Design, synthesis and functional evaluation of a novel series of phosphonate-functionalized 1,2,3-triazoles as positive allosteric modulators of α7 nicotinic acetylcholine receptors

Abstract

The α7 nicotinic acetylcholine receptor is a pentameric ligand-gated ion channel widely distributed in the central nervous system, mainly in hippocampus and cortex. The enhancement of its activity by positive allosteric modulators (PAMs) is a promising therapeutic strategy for cognitive deficits and neurodegenerative disorders. With the aim of developing novel scaffolds with PAM activity, we designed and synthesized a series of phosphonate-functionalized 1,4-disubstituted 1,2,3-triazoles using supported copper nanoparticles as cycloaddition reaction catalyst, and evaluated their activity on α7 receptors by single-channel and whole-cell recordings. We identified several triazole derivatives that displayed PAM activity, the compound functionalized with the methyl phosphonate group being the most efficacious one.
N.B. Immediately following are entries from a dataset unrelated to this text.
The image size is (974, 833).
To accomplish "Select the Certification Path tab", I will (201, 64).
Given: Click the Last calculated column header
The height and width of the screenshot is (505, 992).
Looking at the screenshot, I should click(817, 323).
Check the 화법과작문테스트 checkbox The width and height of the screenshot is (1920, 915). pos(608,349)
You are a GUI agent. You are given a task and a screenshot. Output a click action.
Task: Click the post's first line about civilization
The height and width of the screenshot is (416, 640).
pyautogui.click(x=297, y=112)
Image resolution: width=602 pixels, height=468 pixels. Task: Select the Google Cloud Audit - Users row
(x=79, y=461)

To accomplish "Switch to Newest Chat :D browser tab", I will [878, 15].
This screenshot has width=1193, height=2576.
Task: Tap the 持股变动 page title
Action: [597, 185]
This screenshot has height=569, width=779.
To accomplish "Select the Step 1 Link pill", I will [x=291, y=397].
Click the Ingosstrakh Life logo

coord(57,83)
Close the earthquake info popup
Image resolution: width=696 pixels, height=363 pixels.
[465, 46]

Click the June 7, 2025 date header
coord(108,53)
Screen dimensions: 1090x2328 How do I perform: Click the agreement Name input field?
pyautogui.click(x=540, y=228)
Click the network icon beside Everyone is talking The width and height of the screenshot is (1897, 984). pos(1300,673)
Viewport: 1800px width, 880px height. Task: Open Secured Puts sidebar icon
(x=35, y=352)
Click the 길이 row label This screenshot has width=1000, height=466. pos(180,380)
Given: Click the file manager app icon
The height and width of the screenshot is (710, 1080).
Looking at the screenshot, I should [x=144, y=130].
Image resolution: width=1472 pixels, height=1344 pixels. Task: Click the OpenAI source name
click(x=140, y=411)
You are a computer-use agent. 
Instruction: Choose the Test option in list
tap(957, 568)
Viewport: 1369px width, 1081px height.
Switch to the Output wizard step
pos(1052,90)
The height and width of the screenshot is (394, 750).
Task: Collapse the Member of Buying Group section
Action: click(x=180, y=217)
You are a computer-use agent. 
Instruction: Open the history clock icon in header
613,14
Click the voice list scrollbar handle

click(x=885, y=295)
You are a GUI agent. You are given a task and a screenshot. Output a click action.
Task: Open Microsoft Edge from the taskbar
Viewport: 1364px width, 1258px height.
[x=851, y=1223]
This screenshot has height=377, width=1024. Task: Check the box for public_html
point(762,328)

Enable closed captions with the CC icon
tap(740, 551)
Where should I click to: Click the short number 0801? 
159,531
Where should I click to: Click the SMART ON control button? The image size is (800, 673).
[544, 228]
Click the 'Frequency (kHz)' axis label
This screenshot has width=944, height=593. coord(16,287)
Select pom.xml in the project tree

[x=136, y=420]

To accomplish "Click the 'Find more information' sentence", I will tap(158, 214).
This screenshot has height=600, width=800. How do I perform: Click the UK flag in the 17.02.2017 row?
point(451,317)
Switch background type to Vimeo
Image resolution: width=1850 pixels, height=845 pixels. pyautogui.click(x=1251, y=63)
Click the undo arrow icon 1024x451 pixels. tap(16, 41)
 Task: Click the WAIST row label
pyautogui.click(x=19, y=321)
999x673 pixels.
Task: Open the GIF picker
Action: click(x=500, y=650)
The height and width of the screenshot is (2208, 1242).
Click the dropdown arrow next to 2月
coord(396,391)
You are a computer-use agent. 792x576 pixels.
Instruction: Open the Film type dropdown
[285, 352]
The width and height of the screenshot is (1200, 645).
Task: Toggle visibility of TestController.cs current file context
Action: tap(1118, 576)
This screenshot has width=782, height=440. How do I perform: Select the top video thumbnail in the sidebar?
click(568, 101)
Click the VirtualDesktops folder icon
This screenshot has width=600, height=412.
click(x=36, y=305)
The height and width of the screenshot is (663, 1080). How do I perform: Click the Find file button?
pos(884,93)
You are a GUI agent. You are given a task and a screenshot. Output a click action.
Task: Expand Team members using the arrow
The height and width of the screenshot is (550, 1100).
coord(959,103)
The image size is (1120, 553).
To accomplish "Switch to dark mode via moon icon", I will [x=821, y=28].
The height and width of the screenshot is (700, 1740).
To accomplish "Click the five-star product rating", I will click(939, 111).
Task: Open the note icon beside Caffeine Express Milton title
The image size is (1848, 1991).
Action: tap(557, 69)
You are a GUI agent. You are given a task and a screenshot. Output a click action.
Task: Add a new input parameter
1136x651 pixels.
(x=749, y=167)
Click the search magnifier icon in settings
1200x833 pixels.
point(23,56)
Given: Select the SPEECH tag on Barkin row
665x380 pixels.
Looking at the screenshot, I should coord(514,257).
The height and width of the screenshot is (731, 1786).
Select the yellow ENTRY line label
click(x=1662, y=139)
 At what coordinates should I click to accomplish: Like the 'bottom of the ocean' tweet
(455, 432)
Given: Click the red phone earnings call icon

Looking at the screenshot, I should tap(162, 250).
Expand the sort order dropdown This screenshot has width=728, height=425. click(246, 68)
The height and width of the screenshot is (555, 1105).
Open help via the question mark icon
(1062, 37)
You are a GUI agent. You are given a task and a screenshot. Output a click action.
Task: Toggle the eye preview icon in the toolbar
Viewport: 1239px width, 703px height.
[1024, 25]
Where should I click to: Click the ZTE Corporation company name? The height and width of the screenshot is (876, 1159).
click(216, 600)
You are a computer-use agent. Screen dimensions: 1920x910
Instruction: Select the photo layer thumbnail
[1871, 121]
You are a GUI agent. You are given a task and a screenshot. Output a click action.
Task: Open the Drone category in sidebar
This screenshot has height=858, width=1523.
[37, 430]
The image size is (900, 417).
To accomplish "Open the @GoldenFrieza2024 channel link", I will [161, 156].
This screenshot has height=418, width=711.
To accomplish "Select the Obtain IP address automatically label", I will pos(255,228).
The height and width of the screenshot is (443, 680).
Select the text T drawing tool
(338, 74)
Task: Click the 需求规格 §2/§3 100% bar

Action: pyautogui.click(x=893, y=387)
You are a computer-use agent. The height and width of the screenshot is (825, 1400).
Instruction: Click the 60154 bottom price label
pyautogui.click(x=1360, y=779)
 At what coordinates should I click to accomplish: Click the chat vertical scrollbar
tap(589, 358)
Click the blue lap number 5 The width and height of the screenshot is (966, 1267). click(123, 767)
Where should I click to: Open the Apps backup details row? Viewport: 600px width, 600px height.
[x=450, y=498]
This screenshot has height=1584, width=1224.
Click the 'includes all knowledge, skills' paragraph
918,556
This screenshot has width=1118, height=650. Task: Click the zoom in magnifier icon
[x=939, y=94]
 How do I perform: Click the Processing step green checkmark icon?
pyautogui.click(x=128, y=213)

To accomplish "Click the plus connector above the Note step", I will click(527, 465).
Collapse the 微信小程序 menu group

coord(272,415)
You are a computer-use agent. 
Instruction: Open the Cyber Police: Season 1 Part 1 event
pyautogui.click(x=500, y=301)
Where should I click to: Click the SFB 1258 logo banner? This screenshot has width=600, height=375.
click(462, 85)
At the macroscopic level, α7 potentiation was evidenced as an increase of the maximal currents elicited by acetylcholine with minimal effects on desensitization, recapitulating the actions of type I PAMs. At the single-channel level, the active compounds did not affect channel amplitude, but significantly increased the duration of channel openings and activation episodes. By using chimeric and mutant α7 receptors, we demonstrated that the new α7 PAMs share transmembrane structural determinants of potentiation with other chemically non-related PAMs. To gain further insight into the chemical basis of potentiation, we applied structure-activity relationship strategies involving modification of the chain length, inversion of substituent positions in the triazole ring and changes in the aromatic nucleus. Our findings revealed that the phosphonate-functionalized 1,4-disubstituted 1,2,3-triazole is a novel pharmacophore for the development of therapeutic agents for neurological and neurodegenerative disorders associated to cholinergic dysfunction.